El recinto se llenó de voces jóvenes, miradas curiosas y sueños en construcción. Niñas, jóvenes y mujeres provenientes de distintas comunidades de la región se reunieron para escuchar la conferencia “Liderazgo 360: Mujeres que transforman sus realidades”, una charla que trascendió lo académico para convertirse en un llamado a la conciencia y al empoderamiento femenino.
Durante su intervención, la Dra. Adriana Villicaña compartió con las asistentes una reflexión profunda sobre el significado del liderazgo. Explicó que liderar no se limita a ocupar una posición de autoridad, sino que implica la capacidad de influir positivamente en los demás, motivar, inspirar y guiar a un grupo hacia objetivos comunes, fortaleciendo al mismo tiempo el crecimiento personal y colectivo.

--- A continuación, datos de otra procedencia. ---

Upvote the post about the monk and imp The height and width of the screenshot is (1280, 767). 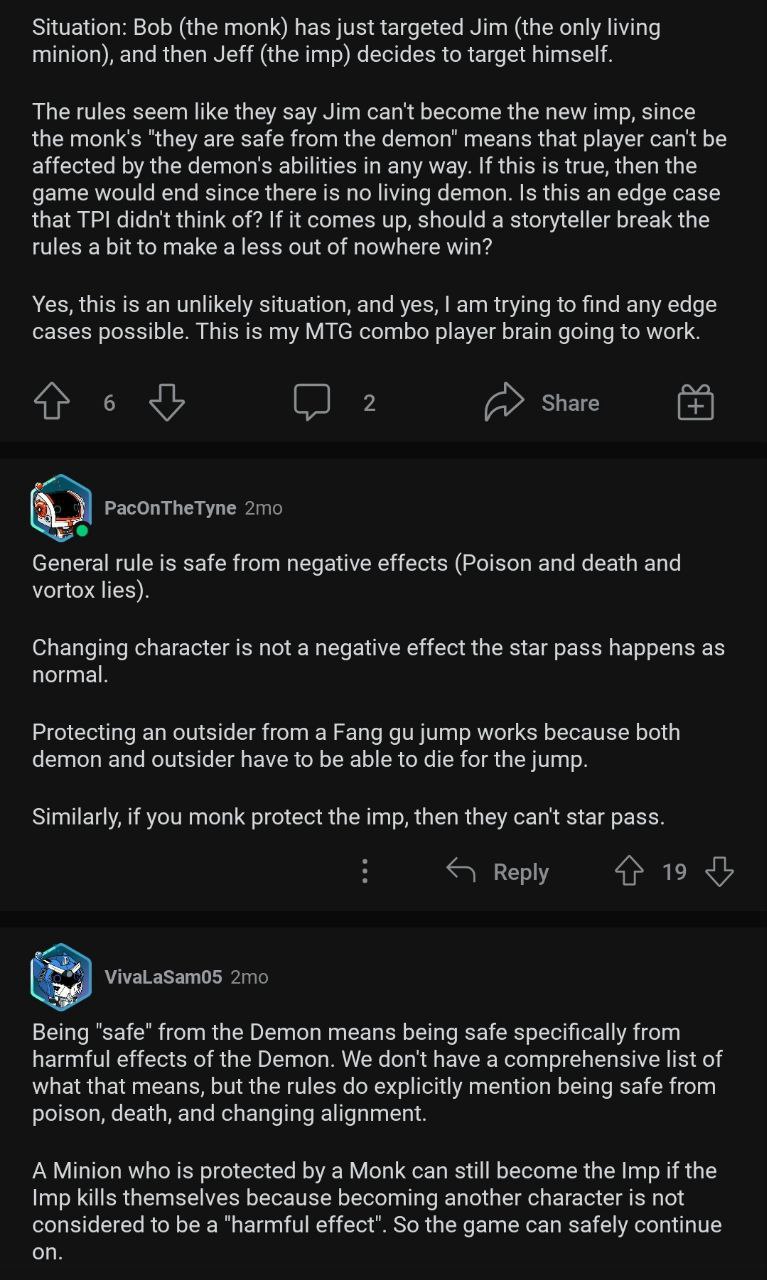[x=52, y=403]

La conferencia también abordó los desafíos que aún enfrentan las mujeres en distintos ámbitos: las barreras invisibles conocidas como “techos de cristal”, las dificultades estructurales que frenan oportunidades y las pequeñas acciones cotidianas que, aunque muchas veces pasan desapercibidas, reflejan desigualdad. Sin embargo, el mensaje central fue claro y esperanzador: cada mujer posee la capacidad de transformar su realidad cuando reconoce su valor y desarrolla su liderazgo.
En palabras que resonaron profundamente entre las asistentes, nuestra directora compartió una idea que sintetiza el espíritu de la jornada: las mujeres no llegan solas, no están solas y no pueden solas. El liderazgo femenino, explicó, florece cuando existe comunidad, solidaridad y acompañamiento entre mujeres.
A través del enfoque del Liderazgo 360, inspirado en la visión del especialista John C. Maxwell, se invitó a las participantes a comprender que el liderazgo se ejerce en todas direcciones: con quienes nos dirigen, con nuestros compañeros y con quienes vienen detrás. Es un liderazgo integral que nace del autoconocimiento, de la inteligencia emocional y de la valentía para influir positivamente en el entorno.
La jornada también recordó que, a nivel mundial, la igualdad plena en los espacios de decisión aún enfrenta retos importantes. Por ello, el lema internacional de este año, “Derechos, justicia y acción: para todas las mujeres y niñas”, se convirtió en una guía para reflexionar sobre la importancia de abrir más caminos para la participación y el desarrollo de las mujeres.
Desde su misión educativa, la Universidad del Valle de Atemajac, campus Zamora, reafirma su compromiso con la formación de líderes con valores, promoviendo espacios donde las mujeres puedan crecer, expresarse y transformar su entorno a través del conocimiento, la conciencia social y la educación humanista.
La jornada concluyó entre aplausos, fotografías y sonrisas compartidas. Pero, más allá del momento, quedó sembrada una convicción profunda: cuando una niña descubre su voz, cuando una joven cree en su capacidad y cuando una comunidad acompaña ese despertar, el liderazgo deja de ser un sueño distante para convertirse en una realidad que comienza a florecer en cada rincón de la sociedad.